What do you say now, on the eve of the Final Four?
"I say our qualification has arrived a little early, and a bit unexpectedly, because in our plans the Final Four was the objective for 2005, when we want to host it in Moscow. Of course, I am not complaining about anything. I just wanted to say that our basic objective this season was to return the Russian League title to the club. But the Euroleague season came out well for us and we have to try to take advantage of that."
What was key to CSKA's good season?
"I signed my contract quite late, in August. The player market was quite close and CSKA had under contract only one player, Zakhar Pashutin. I had the option to sign all the Russian veterans there or look for younger ones with an eye toward 2005 and beyond. I was inclined toward the second option, combined with some European players and Americans whom I knew well. With the hard work and sacrifice of the players, who were open to working hard, we achieved good results."
How do you see the Final Four in Barcelona?
"I think it has been a great Top 16, very exciting. I believe that three teams who were favorites in their groups have made it to Barcelona, plus Siena was able to take advantage of the weaknesses and problems of Panathinaikos to win first place and qualify. Without doubt, we are going to have a great Final Four and that is very important for the Euroleague and for the future of European basketball."
You already have three "experiences" in the Final Four, including the title in 1997. What does experience tell you?
"That never, or almost never, does the favorite win. I felt that in my own skin in 1993 with PAOK. Even though we didn't play in Thessaloniki, but in Athens, the atmosphere was like a home game. In addition, we had a good team that played good basketball and were beating Benetton during 39 minutes, but the Italians went ahead one time only in the final minute and won the game. And then they didn't even win the title, even though they had Toni Kukoc and Terry Teagle. Neither was Real Madrid, with Arvydas Sabonis, the champion. Limoges, who had not great star on the court, but Boza Maljkovic on the bench, was the winner."
According to that logic, Barcelona - the top favorite for a lot of people - would have less chances that expected?
"I haven't said that. I have a lot of respect for Barcelona and its stars. They are the favorites for me. Everyone wanted to avoid them in their Top 16 group and in truth they have a great team, well prepared by my colleague Pesic and led by a magical Dejan Bodiroga, who will be playing his fourth straight Final Four. But I believe my team has a psychological advantage. Barca is obliged to win, but we can play more relaxed, but with no less motivation. I expect a great duel. The Final Four is very special competition. You have to live it to know it well."

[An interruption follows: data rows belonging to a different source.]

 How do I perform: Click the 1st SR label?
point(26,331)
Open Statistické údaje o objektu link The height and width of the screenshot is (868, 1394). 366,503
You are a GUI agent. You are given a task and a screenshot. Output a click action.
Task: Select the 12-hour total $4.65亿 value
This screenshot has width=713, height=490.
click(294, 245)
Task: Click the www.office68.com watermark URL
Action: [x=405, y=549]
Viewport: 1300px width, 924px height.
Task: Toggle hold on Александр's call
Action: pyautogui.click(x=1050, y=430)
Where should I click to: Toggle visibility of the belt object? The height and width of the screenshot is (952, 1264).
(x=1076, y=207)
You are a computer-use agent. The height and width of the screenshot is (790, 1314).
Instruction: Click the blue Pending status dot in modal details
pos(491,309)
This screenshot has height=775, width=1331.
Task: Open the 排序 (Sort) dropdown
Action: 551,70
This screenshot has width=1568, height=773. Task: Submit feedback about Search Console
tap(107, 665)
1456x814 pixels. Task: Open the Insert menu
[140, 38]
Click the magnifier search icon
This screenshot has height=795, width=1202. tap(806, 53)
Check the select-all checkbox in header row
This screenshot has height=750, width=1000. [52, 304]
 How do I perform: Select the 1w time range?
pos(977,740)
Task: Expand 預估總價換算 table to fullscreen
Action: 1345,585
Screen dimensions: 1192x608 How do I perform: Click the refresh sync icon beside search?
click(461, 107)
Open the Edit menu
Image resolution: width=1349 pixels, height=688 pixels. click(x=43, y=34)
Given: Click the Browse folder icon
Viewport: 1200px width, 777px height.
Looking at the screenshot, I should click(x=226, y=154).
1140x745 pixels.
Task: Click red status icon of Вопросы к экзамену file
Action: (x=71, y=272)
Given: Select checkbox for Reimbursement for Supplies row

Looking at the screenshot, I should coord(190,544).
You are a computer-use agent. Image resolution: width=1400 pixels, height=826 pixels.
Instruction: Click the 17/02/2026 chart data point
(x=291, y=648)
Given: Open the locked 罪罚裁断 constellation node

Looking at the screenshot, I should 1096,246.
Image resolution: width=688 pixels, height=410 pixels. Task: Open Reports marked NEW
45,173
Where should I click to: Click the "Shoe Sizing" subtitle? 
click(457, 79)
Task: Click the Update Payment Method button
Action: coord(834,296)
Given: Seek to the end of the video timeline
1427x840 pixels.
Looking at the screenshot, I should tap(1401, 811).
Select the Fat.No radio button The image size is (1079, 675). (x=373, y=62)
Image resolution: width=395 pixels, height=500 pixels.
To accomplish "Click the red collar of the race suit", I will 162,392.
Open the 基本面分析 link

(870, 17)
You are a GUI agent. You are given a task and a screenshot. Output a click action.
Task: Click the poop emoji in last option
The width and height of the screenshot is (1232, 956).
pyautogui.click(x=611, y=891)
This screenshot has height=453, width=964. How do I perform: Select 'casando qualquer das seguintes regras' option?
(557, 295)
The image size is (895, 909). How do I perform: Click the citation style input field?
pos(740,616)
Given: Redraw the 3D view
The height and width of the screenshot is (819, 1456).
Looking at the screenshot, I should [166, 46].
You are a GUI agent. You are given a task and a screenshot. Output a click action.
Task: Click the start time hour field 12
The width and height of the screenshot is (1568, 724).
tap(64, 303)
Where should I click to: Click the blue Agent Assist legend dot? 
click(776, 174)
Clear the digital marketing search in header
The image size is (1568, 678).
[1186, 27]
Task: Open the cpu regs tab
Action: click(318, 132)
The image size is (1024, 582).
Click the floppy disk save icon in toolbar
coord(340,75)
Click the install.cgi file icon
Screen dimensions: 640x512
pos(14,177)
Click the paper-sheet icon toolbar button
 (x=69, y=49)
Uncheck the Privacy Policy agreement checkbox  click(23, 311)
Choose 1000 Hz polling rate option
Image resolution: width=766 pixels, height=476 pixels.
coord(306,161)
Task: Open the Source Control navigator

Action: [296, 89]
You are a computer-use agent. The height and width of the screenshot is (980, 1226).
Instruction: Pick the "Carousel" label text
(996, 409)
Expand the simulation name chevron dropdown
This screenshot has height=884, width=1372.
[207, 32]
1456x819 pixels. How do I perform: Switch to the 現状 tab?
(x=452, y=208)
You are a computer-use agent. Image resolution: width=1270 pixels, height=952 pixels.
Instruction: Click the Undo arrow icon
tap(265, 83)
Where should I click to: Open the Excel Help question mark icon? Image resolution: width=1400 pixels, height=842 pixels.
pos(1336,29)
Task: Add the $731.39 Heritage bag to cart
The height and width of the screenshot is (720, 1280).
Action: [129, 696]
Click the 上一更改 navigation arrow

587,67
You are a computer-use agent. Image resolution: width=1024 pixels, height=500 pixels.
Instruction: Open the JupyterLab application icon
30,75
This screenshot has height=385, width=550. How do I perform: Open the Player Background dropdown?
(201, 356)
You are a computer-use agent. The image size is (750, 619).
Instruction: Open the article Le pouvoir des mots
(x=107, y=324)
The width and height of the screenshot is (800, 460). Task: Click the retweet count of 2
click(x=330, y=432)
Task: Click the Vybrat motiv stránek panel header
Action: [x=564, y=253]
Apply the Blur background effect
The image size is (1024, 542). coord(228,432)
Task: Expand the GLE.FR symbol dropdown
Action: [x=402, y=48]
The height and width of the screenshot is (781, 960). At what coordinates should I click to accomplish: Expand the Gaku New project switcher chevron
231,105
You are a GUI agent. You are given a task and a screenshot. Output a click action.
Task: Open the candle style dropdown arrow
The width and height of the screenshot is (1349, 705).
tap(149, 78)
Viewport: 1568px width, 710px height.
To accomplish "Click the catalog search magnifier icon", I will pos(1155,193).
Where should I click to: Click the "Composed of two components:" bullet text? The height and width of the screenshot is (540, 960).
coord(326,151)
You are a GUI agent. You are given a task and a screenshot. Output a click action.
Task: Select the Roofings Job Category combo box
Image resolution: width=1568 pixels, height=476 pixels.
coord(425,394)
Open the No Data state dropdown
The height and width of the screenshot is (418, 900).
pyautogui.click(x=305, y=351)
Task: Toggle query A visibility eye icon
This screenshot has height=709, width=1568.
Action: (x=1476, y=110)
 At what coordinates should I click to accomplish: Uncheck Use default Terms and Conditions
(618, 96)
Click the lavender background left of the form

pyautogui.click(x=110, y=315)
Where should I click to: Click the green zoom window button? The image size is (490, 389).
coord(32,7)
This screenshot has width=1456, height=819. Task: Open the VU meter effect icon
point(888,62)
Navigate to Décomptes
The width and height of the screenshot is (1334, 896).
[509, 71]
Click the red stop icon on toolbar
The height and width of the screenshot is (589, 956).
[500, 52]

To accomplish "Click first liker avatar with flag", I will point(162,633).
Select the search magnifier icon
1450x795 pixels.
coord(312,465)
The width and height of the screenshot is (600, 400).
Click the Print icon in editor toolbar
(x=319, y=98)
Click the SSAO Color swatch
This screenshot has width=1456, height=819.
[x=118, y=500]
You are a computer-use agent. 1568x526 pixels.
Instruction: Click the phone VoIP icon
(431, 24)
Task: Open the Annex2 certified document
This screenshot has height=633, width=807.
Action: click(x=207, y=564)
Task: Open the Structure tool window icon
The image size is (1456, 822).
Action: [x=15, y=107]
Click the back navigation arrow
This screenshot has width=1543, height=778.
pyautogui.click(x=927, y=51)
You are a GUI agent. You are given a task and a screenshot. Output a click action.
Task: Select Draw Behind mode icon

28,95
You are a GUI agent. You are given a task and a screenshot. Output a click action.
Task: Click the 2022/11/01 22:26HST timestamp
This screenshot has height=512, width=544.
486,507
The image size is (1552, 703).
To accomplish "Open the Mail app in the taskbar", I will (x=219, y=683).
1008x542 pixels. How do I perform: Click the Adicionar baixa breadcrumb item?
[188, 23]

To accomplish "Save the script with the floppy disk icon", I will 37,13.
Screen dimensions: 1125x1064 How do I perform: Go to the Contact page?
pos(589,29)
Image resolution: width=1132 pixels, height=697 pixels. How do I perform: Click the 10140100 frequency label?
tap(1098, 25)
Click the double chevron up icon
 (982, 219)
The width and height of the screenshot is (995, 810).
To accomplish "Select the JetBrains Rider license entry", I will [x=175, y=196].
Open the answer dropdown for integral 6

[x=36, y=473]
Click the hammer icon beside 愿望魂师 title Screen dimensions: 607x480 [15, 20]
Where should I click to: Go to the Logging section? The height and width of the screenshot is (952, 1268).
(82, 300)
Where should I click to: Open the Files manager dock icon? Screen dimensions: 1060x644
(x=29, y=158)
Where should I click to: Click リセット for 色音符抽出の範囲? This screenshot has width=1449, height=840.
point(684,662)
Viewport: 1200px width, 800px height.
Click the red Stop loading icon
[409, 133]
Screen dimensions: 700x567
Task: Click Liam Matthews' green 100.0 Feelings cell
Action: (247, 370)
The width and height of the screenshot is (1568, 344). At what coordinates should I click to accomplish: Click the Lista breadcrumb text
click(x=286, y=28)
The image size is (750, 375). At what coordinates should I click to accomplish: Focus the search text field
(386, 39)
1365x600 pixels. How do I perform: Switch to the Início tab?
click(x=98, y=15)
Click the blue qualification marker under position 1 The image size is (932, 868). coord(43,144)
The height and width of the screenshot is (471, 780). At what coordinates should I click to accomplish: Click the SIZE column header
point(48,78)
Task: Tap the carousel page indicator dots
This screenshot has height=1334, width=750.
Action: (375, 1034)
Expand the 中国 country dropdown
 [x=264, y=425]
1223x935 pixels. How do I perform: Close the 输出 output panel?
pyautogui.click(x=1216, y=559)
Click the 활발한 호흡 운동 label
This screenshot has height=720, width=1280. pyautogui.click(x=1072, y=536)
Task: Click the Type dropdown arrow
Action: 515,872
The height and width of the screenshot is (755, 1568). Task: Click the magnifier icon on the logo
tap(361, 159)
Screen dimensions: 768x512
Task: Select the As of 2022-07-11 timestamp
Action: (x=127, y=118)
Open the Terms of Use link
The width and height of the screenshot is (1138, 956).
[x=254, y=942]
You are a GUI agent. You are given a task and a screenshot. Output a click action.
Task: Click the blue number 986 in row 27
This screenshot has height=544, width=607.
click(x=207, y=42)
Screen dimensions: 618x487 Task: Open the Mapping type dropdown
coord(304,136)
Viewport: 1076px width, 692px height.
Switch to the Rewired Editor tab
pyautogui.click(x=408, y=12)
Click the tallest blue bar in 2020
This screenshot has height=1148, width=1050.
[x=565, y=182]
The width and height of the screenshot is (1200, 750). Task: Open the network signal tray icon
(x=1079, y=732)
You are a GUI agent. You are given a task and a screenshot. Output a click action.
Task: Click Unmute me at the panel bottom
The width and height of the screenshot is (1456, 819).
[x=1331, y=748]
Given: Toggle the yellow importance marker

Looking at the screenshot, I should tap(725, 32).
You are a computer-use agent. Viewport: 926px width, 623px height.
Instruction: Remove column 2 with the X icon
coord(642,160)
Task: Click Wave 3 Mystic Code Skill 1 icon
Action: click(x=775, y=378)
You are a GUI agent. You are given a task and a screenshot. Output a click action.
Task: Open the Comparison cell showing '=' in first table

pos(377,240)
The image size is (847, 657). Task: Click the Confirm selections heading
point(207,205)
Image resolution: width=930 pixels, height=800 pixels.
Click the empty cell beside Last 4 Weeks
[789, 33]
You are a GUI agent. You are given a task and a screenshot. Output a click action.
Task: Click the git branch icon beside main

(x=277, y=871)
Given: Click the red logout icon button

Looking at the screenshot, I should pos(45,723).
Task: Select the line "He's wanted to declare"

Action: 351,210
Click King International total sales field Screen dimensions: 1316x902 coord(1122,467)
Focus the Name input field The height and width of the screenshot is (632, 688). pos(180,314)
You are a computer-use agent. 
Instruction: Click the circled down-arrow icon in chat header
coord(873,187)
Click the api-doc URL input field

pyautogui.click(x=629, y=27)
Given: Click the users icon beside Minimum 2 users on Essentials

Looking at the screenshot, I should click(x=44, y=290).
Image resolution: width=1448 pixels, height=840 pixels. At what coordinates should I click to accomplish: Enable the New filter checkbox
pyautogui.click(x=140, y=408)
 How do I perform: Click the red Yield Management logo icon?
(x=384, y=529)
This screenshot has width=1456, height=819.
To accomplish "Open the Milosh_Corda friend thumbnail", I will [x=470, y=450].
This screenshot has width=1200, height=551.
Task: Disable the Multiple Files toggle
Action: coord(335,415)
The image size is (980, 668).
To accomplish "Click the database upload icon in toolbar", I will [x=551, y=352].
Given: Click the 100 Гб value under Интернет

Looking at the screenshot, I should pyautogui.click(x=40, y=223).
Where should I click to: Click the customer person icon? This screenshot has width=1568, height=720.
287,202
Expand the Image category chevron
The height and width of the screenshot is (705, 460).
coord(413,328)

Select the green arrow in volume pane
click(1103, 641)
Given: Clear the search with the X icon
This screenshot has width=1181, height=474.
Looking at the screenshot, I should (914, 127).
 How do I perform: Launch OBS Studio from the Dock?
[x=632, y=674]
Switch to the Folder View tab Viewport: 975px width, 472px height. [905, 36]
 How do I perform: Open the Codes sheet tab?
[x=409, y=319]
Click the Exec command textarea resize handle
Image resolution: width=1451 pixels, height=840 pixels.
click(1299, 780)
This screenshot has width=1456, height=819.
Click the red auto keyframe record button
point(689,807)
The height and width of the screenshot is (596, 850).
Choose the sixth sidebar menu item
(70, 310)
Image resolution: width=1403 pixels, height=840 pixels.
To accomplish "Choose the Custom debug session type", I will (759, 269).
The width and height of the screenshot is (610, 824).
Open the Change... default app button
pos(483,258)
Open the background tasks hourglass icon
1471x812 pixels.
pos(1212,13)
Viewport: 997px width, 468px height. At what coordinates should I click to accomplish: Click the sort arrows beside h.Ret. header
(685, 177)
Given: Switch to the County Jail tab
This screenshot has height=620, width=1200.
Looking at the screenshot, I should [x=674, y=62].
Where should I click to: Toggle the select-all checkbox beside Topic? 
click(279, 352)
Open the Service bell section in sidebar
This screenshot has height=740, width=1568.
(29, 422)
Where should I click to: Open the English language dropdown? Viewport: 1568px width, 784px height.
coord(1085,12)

How do you rate this Euroleague season in general?
"Very positively, any way you look at it. It was a very good competition, with many surprizes, with a team like Real Madrid out of the second phase, with good refereeing in the whole. I really like one idea the Euroleague has applied since its creation: I'm talking about the meetings between coaches and referees, above all like we did together this winter in London. For the first time, the coaches feel like protagonists, like part of a common project that has a clear future. All the objectives haven't been realized yet, but I am convinced that we are on the right track. The basics are established and now it's necessary to refine the project. The big events, like this Final Four will be, will do wonders for the competition."